From the Guidelines
Phlegmasia cerulea dolens is a medical emergency that requires immediate anticoagulation and consideration of catheter-directed therapy (CDT) or pharmacomechanical thrombolysis (PMT) in patients at risk of limb loss. This condition is characterized by sudden, painful swelling of the affected limb with a bluish discoloration due to extensive venous thrombosis. The management of phlegmasia cerulea dolens involves a multidisciplinary approach, including anticoagulation, elevation of the affected limb, and pain control 1.
Key Considerations
- Anticoagulation is the cornerstone of treatment, and patients should be started on intravenous unfractionated heparin, followed by oral anticoagulants like warfarin or direct oral anticoagulants 1.
- CDT or PMT should be considered in patients with limb-threatening ischemia, as it can help to rapidly restore blood flow and prevent long-term complications such as postthrombotic syndrome 1.
- Surgical thrombectomy may also be considered in selected patients, particularly those with severe limb ischemia or those who have failed CDT or PMT 1.

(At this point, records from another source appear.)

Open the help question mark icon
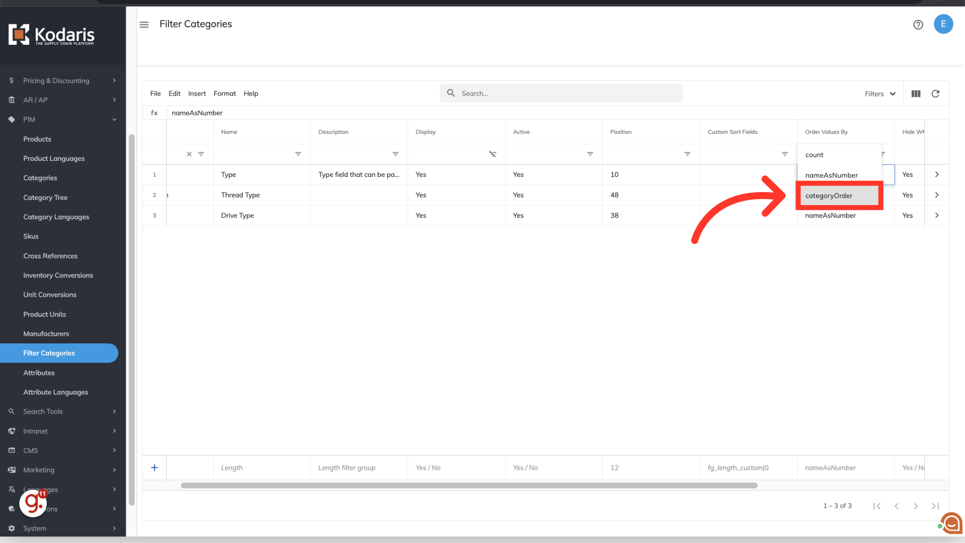The height and width of the screenshot is (543, 965). [918, 25]
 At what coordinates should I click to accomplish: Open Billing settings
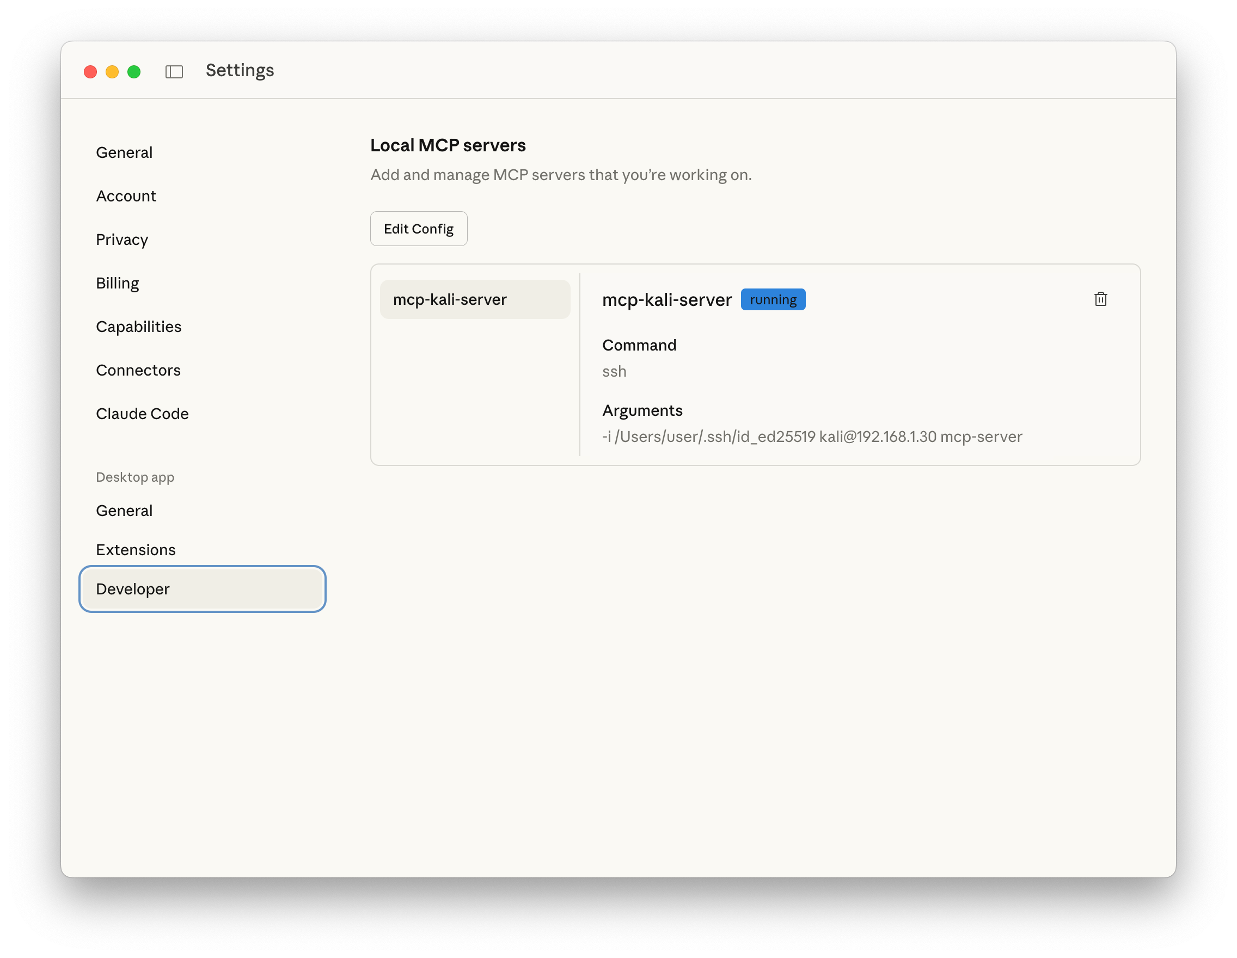tap(117, 283)
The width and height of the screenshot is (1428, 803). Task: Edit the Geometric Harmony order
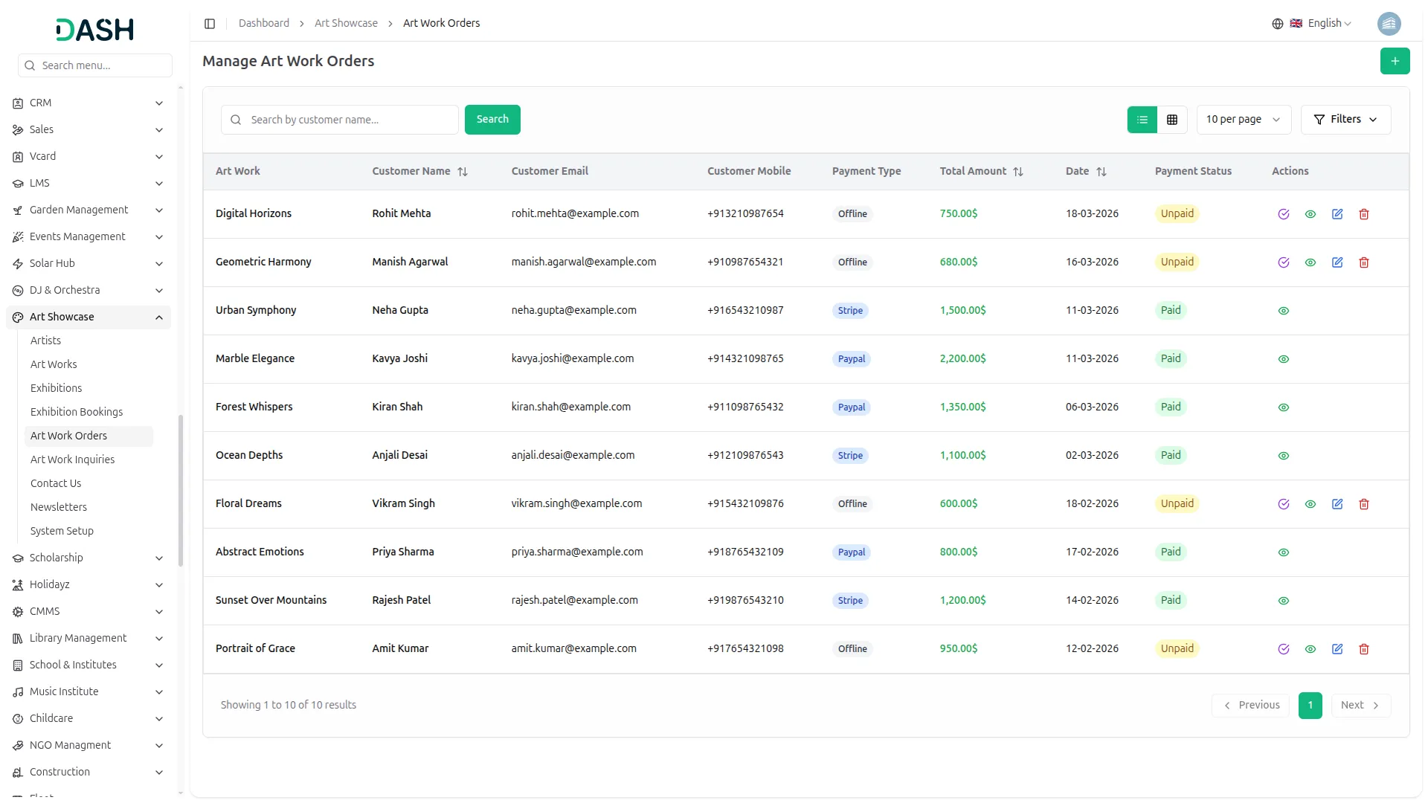[x=1337, y=262]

- The use of graduated compress stockings (GCS) is not recommended for routine use in patients with deep vein thrombosis, as it has not been shown to reduce the incidence of postthrombotic syndrome 1.
Treatment Approach
- Patients with phlegmasia cerulea dolens should be hospitalized for initial management, with close monitoring of their condition and adjustment of their treatment as needed 1.
- A multidisciplinary team, including vascular surgeons, interventional radiologists, and hematologists, should be involved in the management of these patients to ensure that all treatment options are considered and that the patient receives the best possible care 1.
- The goal of treatment is to rapidly restore blood flow to the affected limb, prevent long-term complications, and improve the patient's quality of life 1.
From the Research
Definition and Characteristics
- Phlegmasia cerulea dolens (PCD) is a rare condition of acute deep vein thrombosis, characterized by marked swelling of the affected limb with pain and cyanosis 2.
- It is associated with high mortality and morbidity rates, and early diagnosis and treatment are crucial for preventing potential limb loss or even death 2, 3.
- The main predisposing factors for the disease are neoformative processes, hypercoagulable states, congestive heart failure, pregnancy, prolonged immobilization, and surgeries on the affected limb 4.
Diagnosis
- The diagnosis of PCD is clinical, and it is associated in most cases with pulmonary embolism 4.
- Point-of-care ultrasound (POCUS) can expedite the diagnosis, leading to earlier life- and limb-saving treatment 5.
- Computed tomography and angiography can also be used to confirm the diagnosis and demonstrate extensive venous occlusion 2.
Treatment
- Treatment options for PCD include anticoagulation with heparin, local thrombolysis, systemic fibrinolysis, surgical thrombectomy, fasciotomy, and inferior vena cava filter 4, 6.
- Catheter-directed thrombolysis (CDT) and mechanical thrombectomy can be effective in treating PCD, and prompt action is essential regardless of the treatment modality 2, 3.
- The choice of treatment depends on the severity of the condition and the experience of the surgeon, and advances in minimally invasive techniques have not yet resulted in outcome improvements compared with traditional surgical thrombectomy 6.
Prognosis and Complications
- PCD is associated with a high rate of amputation and mortality, and underlying malignancy, pulmonary embolism, and PCD severity are the vital factors that predict the outcome of PCD 3, 6.
- Irreversible cases may require amputation, and treatment should be initiated as soon as possible to prevent potential complications 4, 6.